→ TAREFAS DO EXERCÍCIO:
a - No trecho sobre pedofilia e a legislação, reescreva em forma de lista, por favor, o parágrafo que começa com "Como exposto no início deste trabalho", mantendo os fatos principais.
b - Escreva a continuação do trecho sobre pedofilia e a legislação a partir da última frase apresentada.

→ TRECHO DO EXERCÍCIO:
= = = = =

Assim, a maioria dos doutrinadores abraçou o artigo em concordância com o preceito condenatório da letra da lei, ou seja, punir não só o produtor de pornografia infantil, mas também o consumidor final, pois é este último que acaba alimentando toda a maquinaria.
Com este alargamento de penalidades e dispositivos que protegem a criança trazidos pelo ECA, a mídia erroneamente passou a conclamar que houve aumento dos instrumentos de combate e punição à pedofilia, se esquecendo que, como dissemos alhures, pedofilia é termo clínico e não jurídico. Aumentou sim à punição a divulgação e armazenamento de imagens pornográficas infantis, inibindo inclusive o ato abusatório, mas não ao problema psiquiátrico da pedofilia, que deve ser conceituadA melhor e o sujeito tratado devidamente. Se diverso disso, estaria à legislação punindo o agente por aquilo que ele é, e não por aquilo que ele fez (CASTRO; BULAWISKI, 2011).
Como exposto no início deste trabalho, em outros tempos, quando a criança sofria violência sexual, o violentador era punido pelo ato, qual seja, estupro presumido. Ninguém conhecia o termo ‘pedofilia’, pois ele era exclusivo da seara psiquiátrica. Atualmente, o ato de abusar é necessariamente um ato pedofílico, sem no entanto um estudo mais detalhado do abusador para saber se o mesmo é acometido pela parafilia. E raramente o explorador sexual ou o distribuidor de produtos pornográficos é realmente um pedófilo. Na maioria gritante dos casos ele se ocupa deste investimento pela facilidade de sedução de uma criança ou para auferir lucro com o comércio milionário da pornografia infantil.

= = = = =

Entradas salvas

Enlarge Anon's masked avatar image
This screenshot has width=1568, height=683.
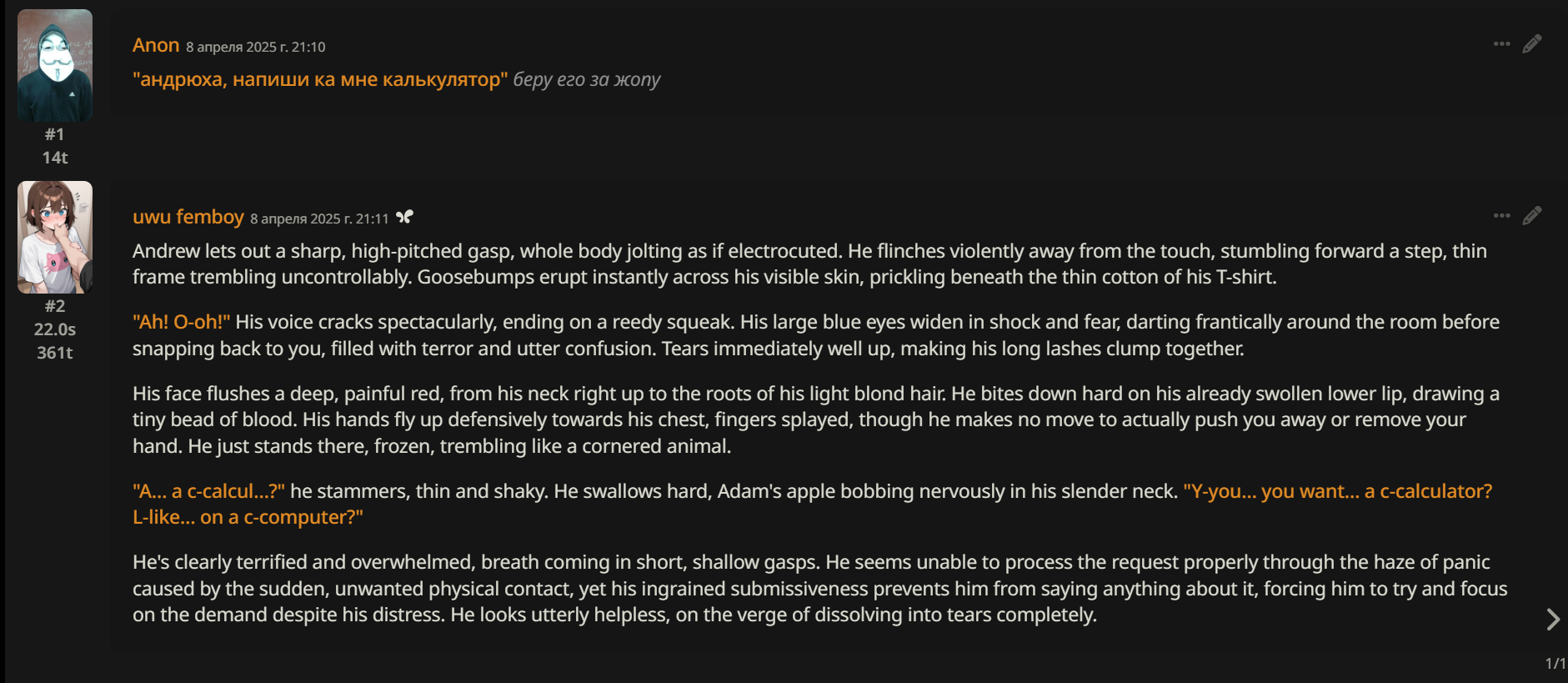click(x=55, y=66)
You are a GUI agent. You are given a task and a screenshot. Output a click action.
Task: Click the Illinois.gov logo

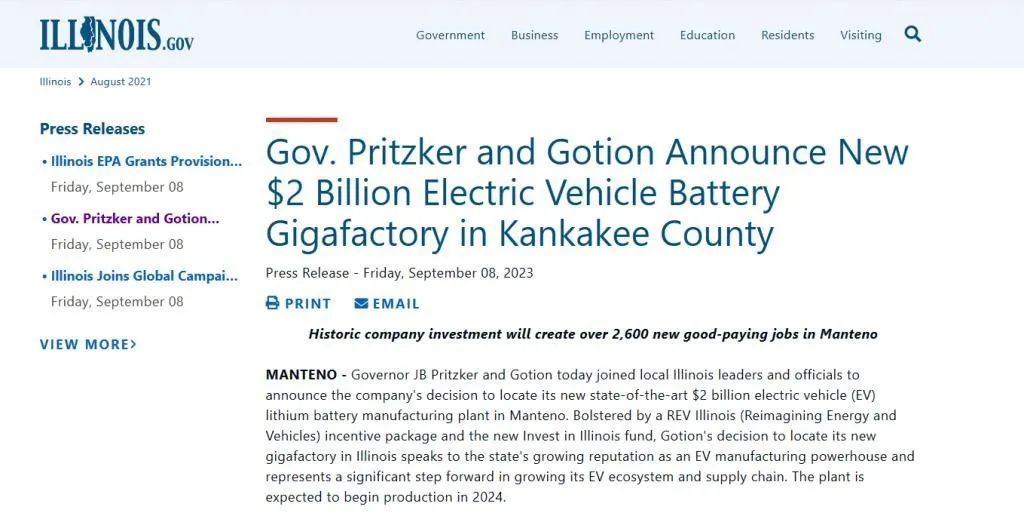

= = = = =

→ RESPOSTAS POR ITEM:
a -
- Antigamente, quem cometia violência sexual contra criança era punido pelo ato, o estupro presumido.
- Ninguém conhecia o termo "pedofilia", que pertencia só à psiquiatria.
- Hoje, todo abuso é considerado ato pedofílico, sem um estudo mais detalhado do abusador para saber se ele tem a parafilia.
- Raramente o explorador sexual ou o distribuidor de pornografia é de fato pedófilo.
- Na grande maioria dos casos, ele age pela facilidade de seduzir uma criança ou para lucrar com o comércio milionário da pornografia infantil.

b -
4. Discussões dos Tribunais: Algumas ementas
Nas próprias decisões jurisprudenciais, observamos o uso do termo pedofilia de forma confusa, ora com singela inclinação do legislador para configurar o abusador como doente e consequentemente semi-imputável, ora tratando-o como mero criminoso. Vejamos:
EMENTA: APELAÇÃO CRIME. ATENTADO VIOLENTO AO PUDOR. RÉU SEMI-IMPUTÁVEL. 1. SUBSTITUIÇÃO DA PENA RECLUSIVA POR MEDIDA DE SEGURANÇA. ACOLHIDO. Réu submetido à avaliação psiquiátrica cujo laudo diagnosticou tratar-se de indivíduo portador de pedofilia, reconhecendo o nexo de causalidade entre a referida patologia mental e a conduta criminosa praticada pelo réu. Avaliação pericial que recomenda aplicação de medida de segurança para o tratamento da patologia apresentada. Sentença que desconsiderou a recomendação dos expertos e aplicou pena reclusiva em regime aberto, mesmo tratando-se de crime hediondo praticado contra criança de oito anos, mediante violência real. Patologia mental diagnosticada que conduz o réu a impulsos sexuais desviados, sendo forte a probabilidade de siga praticando abusos sexuais em crianças se não for submetido a um rigoroso tratamento médico. Possibilidade de cura para a patologia reconhecida pelos expertos. Substituição da pena reclusiva por medida de segurança que se mostra recomendável, nos termos do art. 98 do Código Penal. Determinada a internação do réu no Instituto Psiquiátrico Forense Maurício Cardoso (IPF), pelo período mínimo de dois anos. APELO PROVIDO. (Tribunal de Justiça do Estado do Rio Grande do Sul. Apelação Crime Nº 70011372471, Oitava Câmara Criminal. Relator: Des. Lúcia de Fátima Cerveira. Acórdão de 09 julho de 2007).
Nesta decisão acima, percebe-se claramente a preocupação da Julgadora em classificar o réu como semi-imputável, por entender que o mesmo possui a classificação psiquiátrica da pedofilia, e, portanto deve ser enquadrado nas assertivas do artigo 26[vii], com medida de segurança insculpida no artigo 98[viii], ambas do Código Penal de 1940.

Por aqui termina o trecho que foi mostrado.